Phil Chandler's audio-interview with Tom Theobald - the Colorado bee-farmer who uncovered the duplicity of the American EPA - in licensing Clothianidin against the official judgement of their own scientific officers. The scientists noted that as a nicotinoid, Clothianidin was 'highly toxic to bees by contact and oral exposure' and that is was 'highly mobile' in soil and groundwater - very likely to migrate into streams, ponds and other fields, where it would be absorbed by wildflowers - and go on to kill more bees and non-target insects like butterflies and bumblebees (attached).

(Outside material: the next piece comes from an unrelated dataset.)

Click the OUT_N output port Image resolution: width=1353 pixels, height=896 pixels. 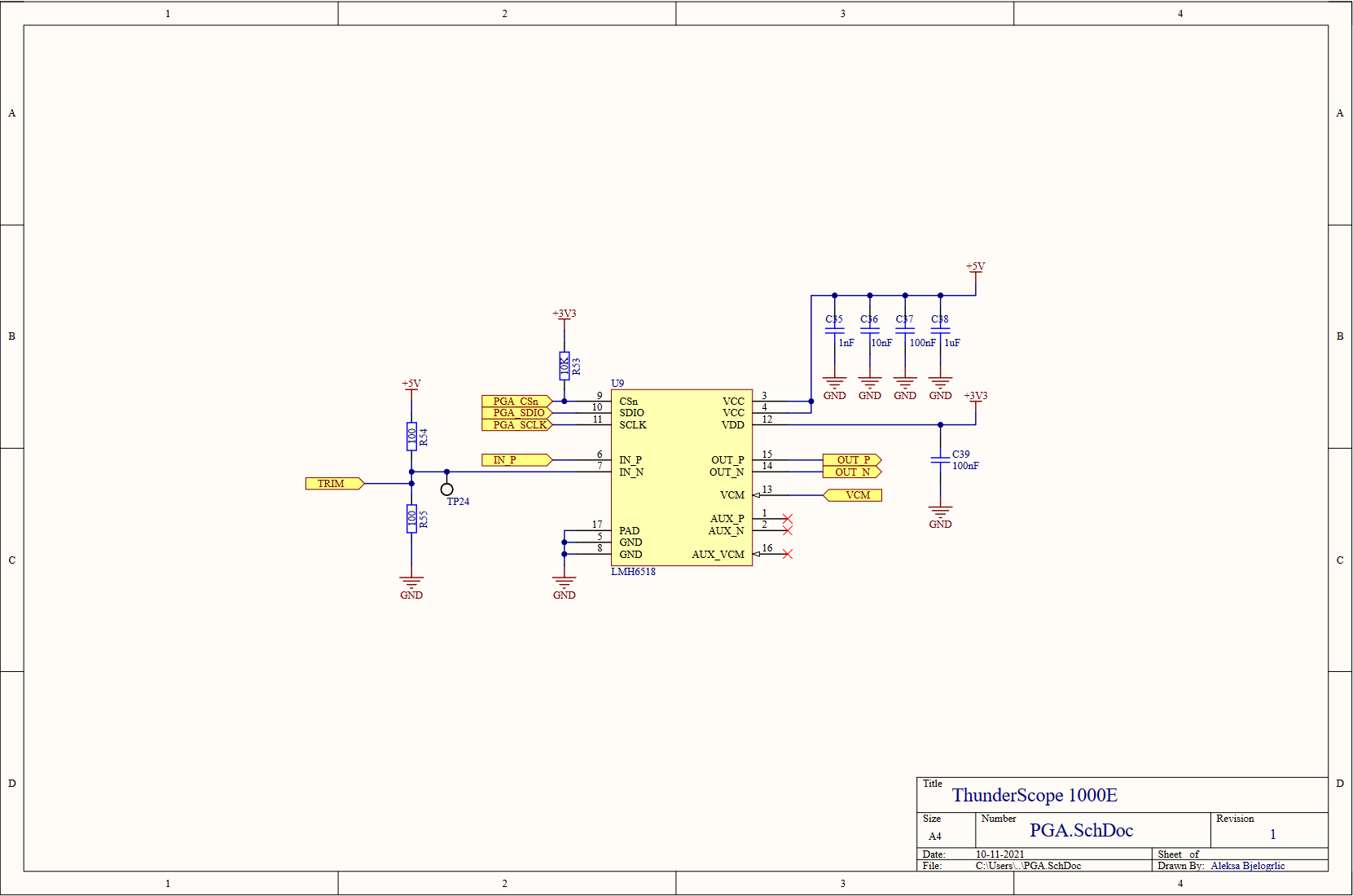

They judged it to be many times more toxic than its sister nicotinoid Imidacloprid, which is "7,000 times more toxic to bees than DDT". Despite the strong advice of their own scientists, the American EPA gave Clothianidin a conditional license in 2003 and it was planted on 88 million acres of American maize (corn, sweetcorn). Since 2004 - over a million beehives have died across America - and many science studies point the finger at Clothianidin (and Imidacloprid) , because in the vast monocultural maize prairies of America - bees rely heavily on maize pollen for the protein to feed their young.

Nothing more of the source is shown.